B and C: Alkene protons typically show up around 5.3 ppm. Proton C is closer to the actual molecule, which has more electronegative groups than does the terminal methyl group. We expect proton C to be slighter more downfield compared to proton B.
D/H: Considering the provided COSY, protons D and H can be attributed to the multiplet between 2.41 and 2.30. Although these protons are not diastereotopic and are located far from one another, their chemical shifts just so happen to overlap.
E/S/T: the peak that integrates to 9H is likely three methyl groups that have low interactions with electronegative atoms. These three groups are not directly next to an electronegative oxygen atom, so we grouped them together as the 9H peak.
F/G: Protons F and G are diastereotopic so have different chemical shifts. Chemical shifts at 2.81 and 2.59 are expected for protons one bond away from carbonyl carbon-oxygen double bond.
I: This assignment is based on the COSY, which shows 1H interacting with protons ~1 ppm. These protons are the ones on the diastereotopic methyl groups, and they are the only interactions present besides themselves.
J/K: These two methyl groups differ slightly in their ppm due to the diastereotopicity of the isopropyl group that they are attached to. At any given time, the sigma bond of the ring to the isopropyl group will rotate, giving rise to slightly different magnetic readings from the two different methyl groups J and K.
L: This proton is fairly upfield due to it being adjacent to an ester. We would have predicted a doublet of doublet due to two non-equivalent 3-bond neighbors, but the empirical data shows an unexpected singlet.

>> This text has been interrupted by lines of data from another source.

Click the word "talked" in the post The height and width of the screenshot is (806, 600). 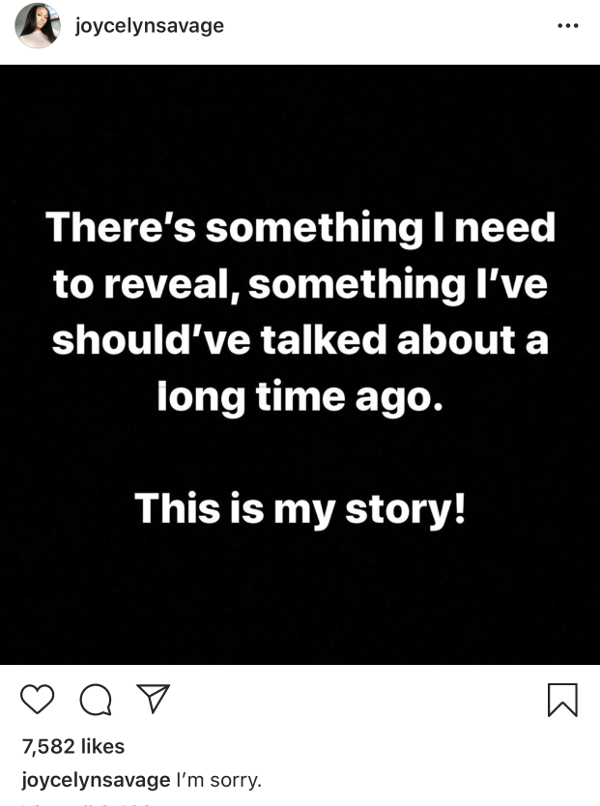[317, 340]

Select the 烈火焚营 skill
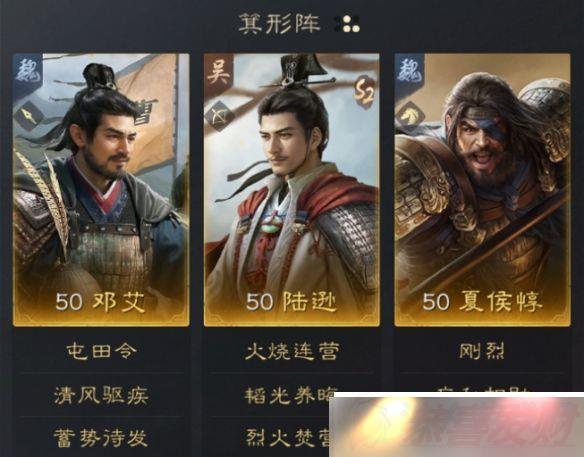(x=287, y=438)
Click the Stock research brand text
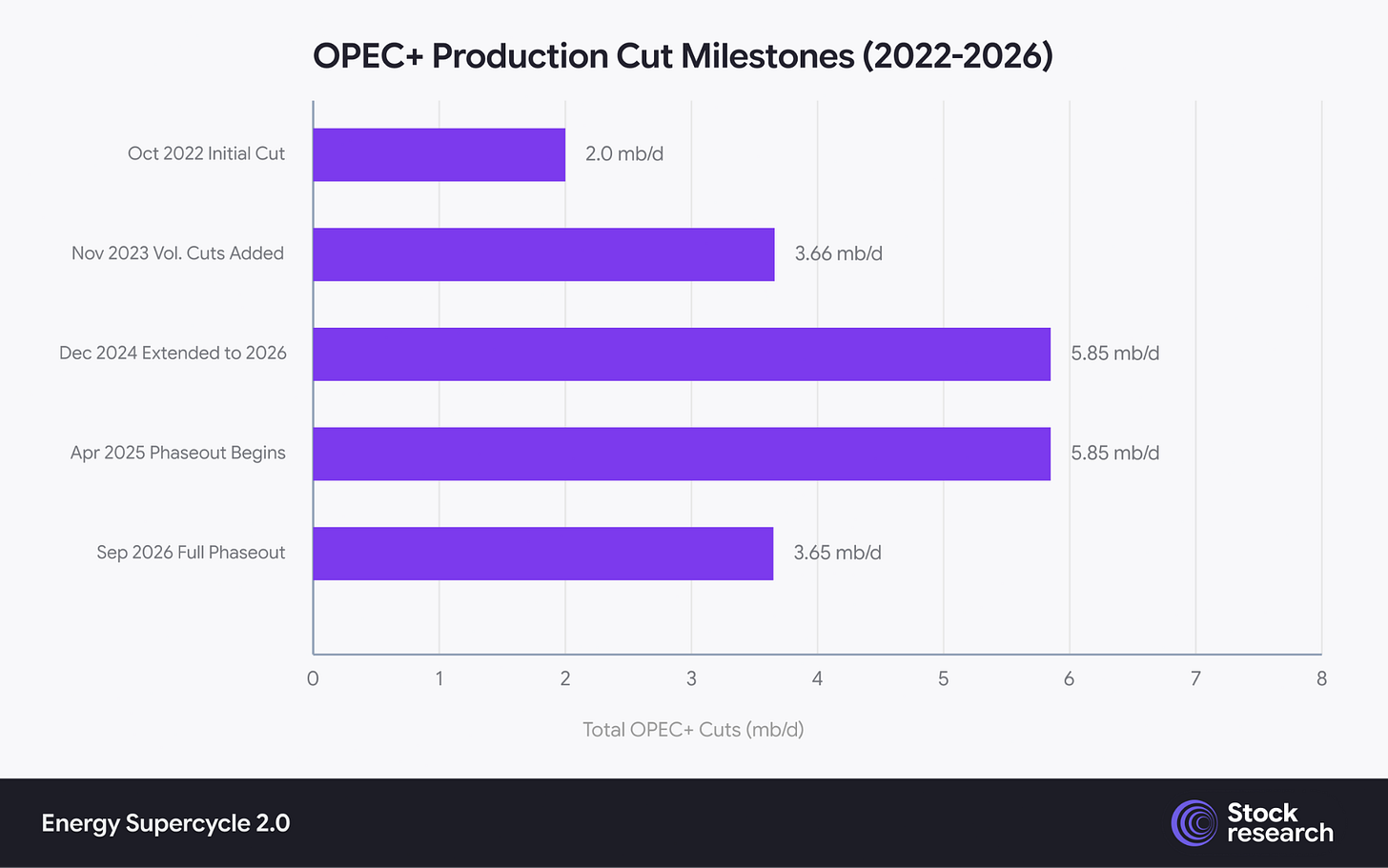 (1279, 823)
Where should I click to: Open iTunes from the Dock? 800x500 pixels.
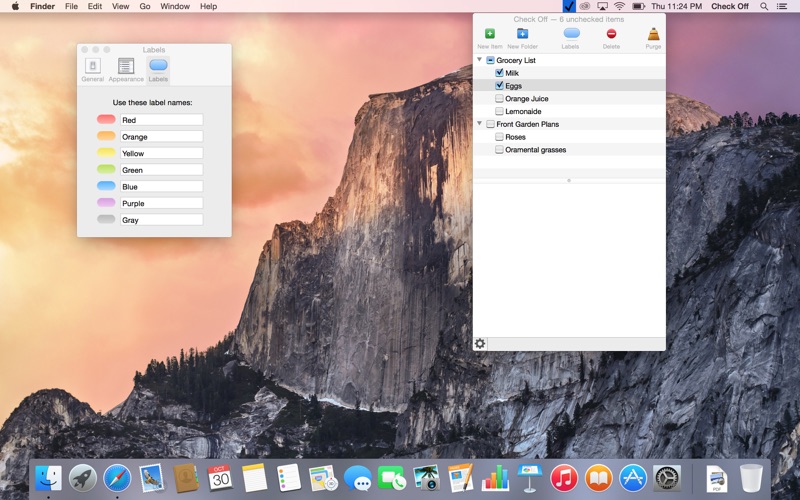(564, 478)
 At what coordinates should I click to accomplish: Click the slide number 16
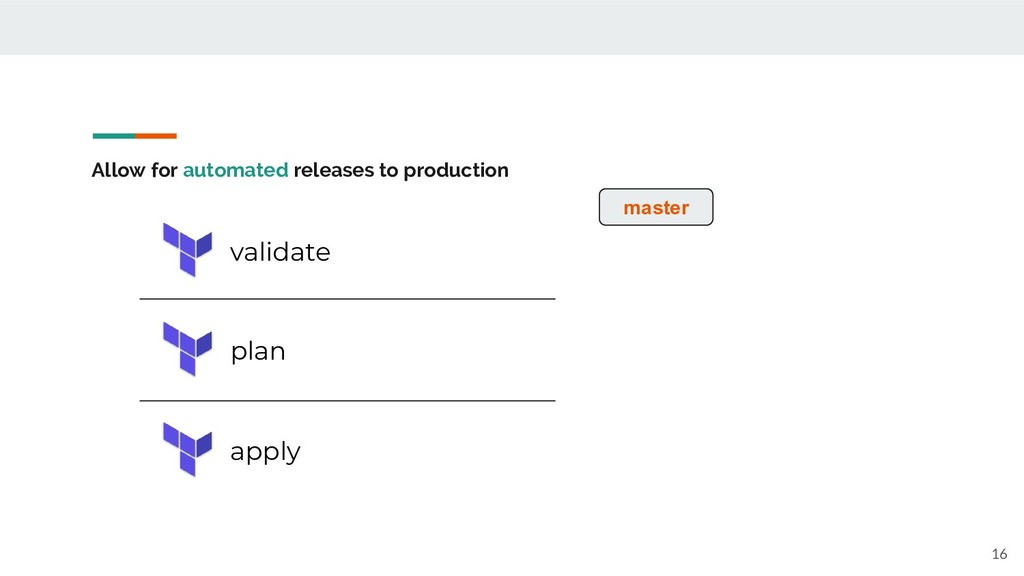click(x=999, y=554)
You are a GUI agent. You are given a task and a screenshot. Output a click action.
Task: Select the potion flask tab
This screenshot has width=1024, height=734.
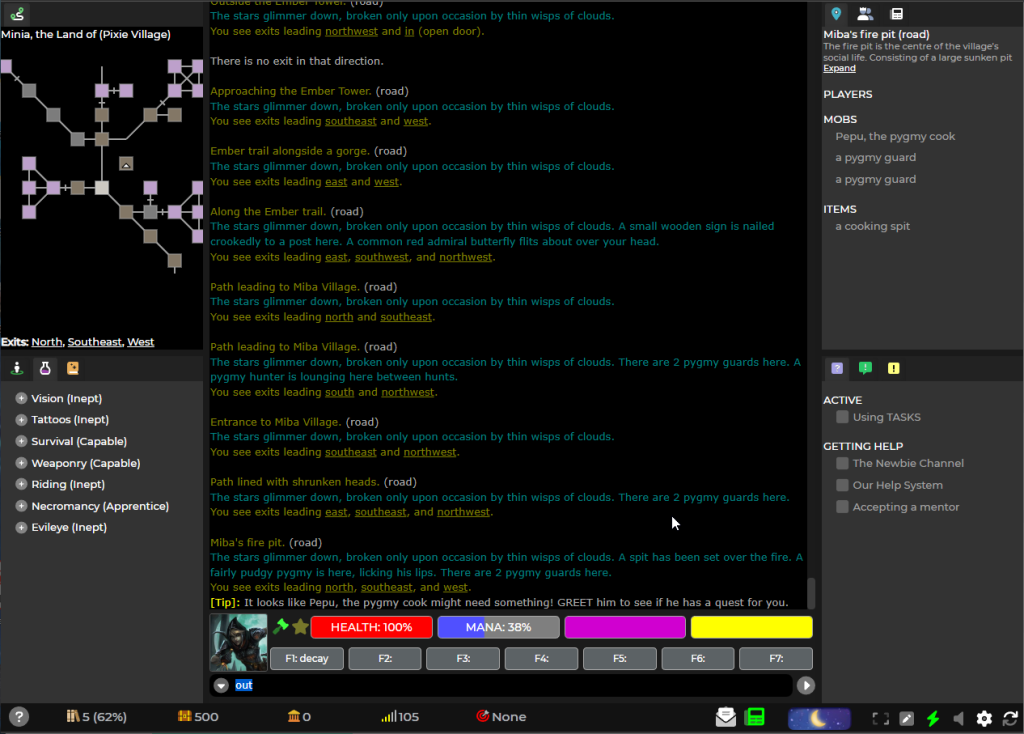tap(44, 368)
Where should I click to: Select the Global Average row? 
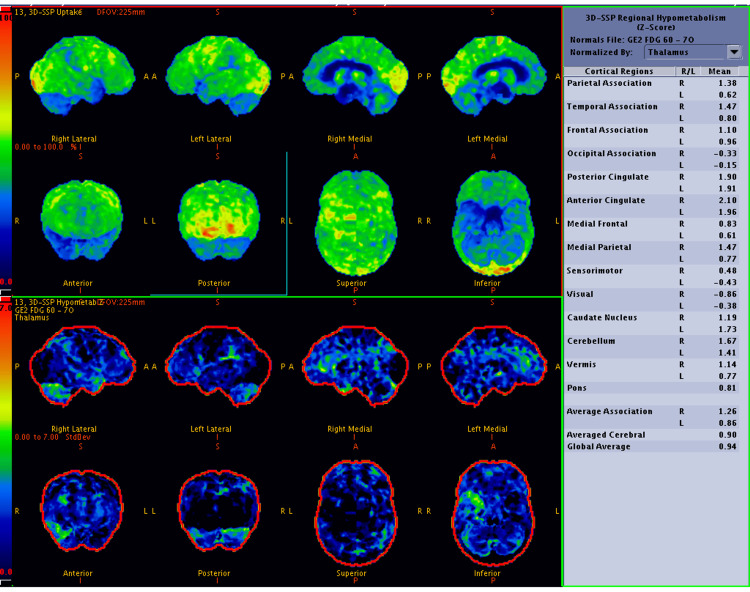pos(651,447)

M: Proton M is attached to an sp3 carbon with only one 3-bond hydrogen neighbor. Process of elimination suggests that this group is at 1.92 to 1.77 even though the multiplicity is a multiplet while a doublet would be the predicted multiplicity.
N/V: The methoxy hydrogens usually have a peak around ~3.8 ppm which is the case here. The integration of 4 can be explained by proton V having a similar chemical shift as the methoxy hydrogens.
O: Proton D shows coupling with a proton with chemical shift at 3.12 which can be attributed to proton O which makes sense given the doublet of doublets multiplicity. This multiplicity can be attributed to coupling with protons D and P.
P: This proton is two bonds away from an electronegative oxygen atom, making it fairly downfield. We expect a doublet from proton O, but the data shows an unexpected singlet.
Q/R: Being diastereotopic hydrogens next to a methyl group, these protons are expected to have a doublet of quartets splitting pattern. The integration also matches with 2H.
U: Proton U is similar to Q and R because of the unique doublet of quartets splitting pattern that arises from it being vicinal to a diastereotopic hydrogen (V) and the adjacent methyl group (T).